- [Exercise prompt]: Reproduce the entire passage on collective intelligence below, word for word.

The Matrix: Collective Intelligence

We text, email, phone and make purchases in an ever inter-connected world. As our point of accessing the internet has shifted from stationary PC’s to smaller and more mobile devices, The Matrix is matching what we are looking for with where we are at the time and rending the data in the new world of Collective Intelligence, the term now emerging to describe the data trail we all leave behind, knowingly, willingly, or not.

Propelled by new technologies and the Internet’s steady incursion into every nook and cranny of life, collective intelligence offers powerful capabilities, from improving the efficiency of advertising to giving community groups new ways to organize.

…and the result? A plebe in the White House, but I digress.

Wireless and internet technologies afford consumers and businesses unprecedented freedom and productivity in the age of the Matrix. What are the consequences? Is it a fair trade?

But even its practitioners acknowledge that, if misused, collective intelligence tools could create an Orwellian future on a level Big Brother could only dream of.

- [Stored data]:
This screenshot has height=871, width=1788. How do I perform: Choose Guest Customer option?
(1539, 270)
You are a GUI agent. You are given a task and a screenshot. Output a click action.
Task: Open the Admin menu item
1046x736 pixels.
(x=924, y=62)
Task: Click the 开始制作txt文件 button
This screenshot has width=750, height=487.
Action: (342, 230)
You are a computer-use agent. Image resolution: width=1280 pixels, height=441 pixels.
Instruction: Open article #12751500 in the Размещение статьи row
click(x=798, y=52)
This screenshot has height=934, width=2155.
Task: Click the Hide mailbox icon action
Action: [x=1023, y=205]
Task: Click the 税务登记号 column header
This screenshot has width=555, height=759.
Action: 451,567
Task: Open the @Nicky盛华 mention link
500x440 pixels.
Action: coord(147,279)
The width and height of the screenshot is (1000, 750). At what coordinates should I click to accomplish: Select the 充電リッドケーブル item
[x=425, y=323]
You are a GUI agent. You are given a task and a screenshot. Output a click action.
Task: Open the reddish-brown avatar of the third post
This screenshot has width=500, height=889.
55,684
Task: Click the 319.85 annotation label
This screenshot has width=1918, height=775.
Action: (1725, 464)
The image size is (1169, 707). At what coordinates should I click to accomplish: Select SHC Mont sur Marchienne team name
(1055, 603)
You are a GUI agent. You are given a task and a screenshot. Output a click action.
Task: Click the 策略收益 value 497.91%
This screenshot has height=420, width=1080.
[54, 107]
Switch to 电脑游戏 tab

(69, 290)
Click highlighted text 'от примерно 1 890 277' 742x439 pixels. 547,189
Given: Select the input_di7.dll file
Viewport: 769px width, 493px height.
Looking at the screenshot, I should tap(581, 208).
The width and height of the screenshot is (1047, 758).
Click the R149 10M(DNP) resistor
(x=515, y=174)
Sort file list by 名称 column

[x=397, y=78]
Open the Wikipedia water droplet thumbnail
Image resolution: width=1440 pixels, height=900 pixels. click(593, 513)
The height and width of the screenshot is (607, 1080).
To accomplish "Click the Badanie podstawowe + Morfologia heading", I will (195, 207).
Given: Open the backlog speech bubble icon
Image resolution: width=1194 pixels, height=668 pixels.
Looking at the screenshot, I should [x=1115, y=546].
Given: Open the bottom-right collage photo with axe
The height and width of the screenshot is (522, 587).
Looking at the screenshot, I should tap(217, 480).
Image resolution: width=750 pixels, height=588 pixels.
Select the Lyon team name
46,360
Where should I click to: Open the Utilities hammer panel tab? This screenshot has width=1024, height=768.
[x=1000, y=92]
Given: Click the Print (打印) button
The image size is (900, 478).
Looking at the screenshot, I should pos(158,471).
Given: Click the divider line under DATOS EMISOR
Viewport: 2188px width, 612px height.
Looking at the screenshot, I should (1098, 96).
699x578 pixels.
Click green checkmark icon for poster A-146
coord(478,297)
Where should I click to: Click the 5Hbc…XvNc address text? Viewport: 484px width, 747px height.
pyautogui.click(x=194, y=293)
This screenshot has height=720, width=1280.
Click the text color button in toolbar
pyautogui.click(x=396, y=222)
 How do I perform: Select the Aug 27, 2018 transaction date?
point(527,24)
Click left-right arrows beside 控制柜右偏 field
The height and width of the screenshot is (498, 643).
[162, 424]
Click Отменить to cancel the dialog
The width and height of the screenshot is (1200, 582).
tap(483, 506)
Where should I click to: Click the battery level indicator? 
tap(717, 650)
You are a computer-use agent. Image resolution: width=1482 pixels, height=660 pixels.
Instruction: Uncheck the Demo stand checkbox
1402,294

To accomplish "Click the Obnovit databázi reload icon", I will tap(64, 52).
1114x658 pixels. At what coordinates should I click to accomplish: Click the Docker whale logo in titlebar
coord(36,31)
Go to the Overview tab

- [Your solution]:
The Matrix: Collective Intelligence

We text, email, phone and make purchases in an ever inter-connected world. As our point of accessing the internet has shifted from stationary PC’s to smaller and more mobile devices, The Matrix is matching what we are looking for with where we are at the time and rending the data in the new world of Collective Intelligence, the term now emerging to describe the data trail we all leave behind, knowingly, willingly, or not.

Propelled by new technologies and the Internet’s steady incursion into every nook and cranny of life, collective intelligence offers powerful capabilities, from improving the efficiency of advertising to giving community groups new ways to organize.

…and the result? A plebe in the White House, but I digress.

Wireless and internet technologies afford consumers and businesses unprecedented freedom and productivity in the age of the Matrix. What are the consequences? Is it a fair trade?

But even its practitioners acknowledge that, if misused, collective intelligence tools could create an Orwellian future on a level Big Brother could only dream of.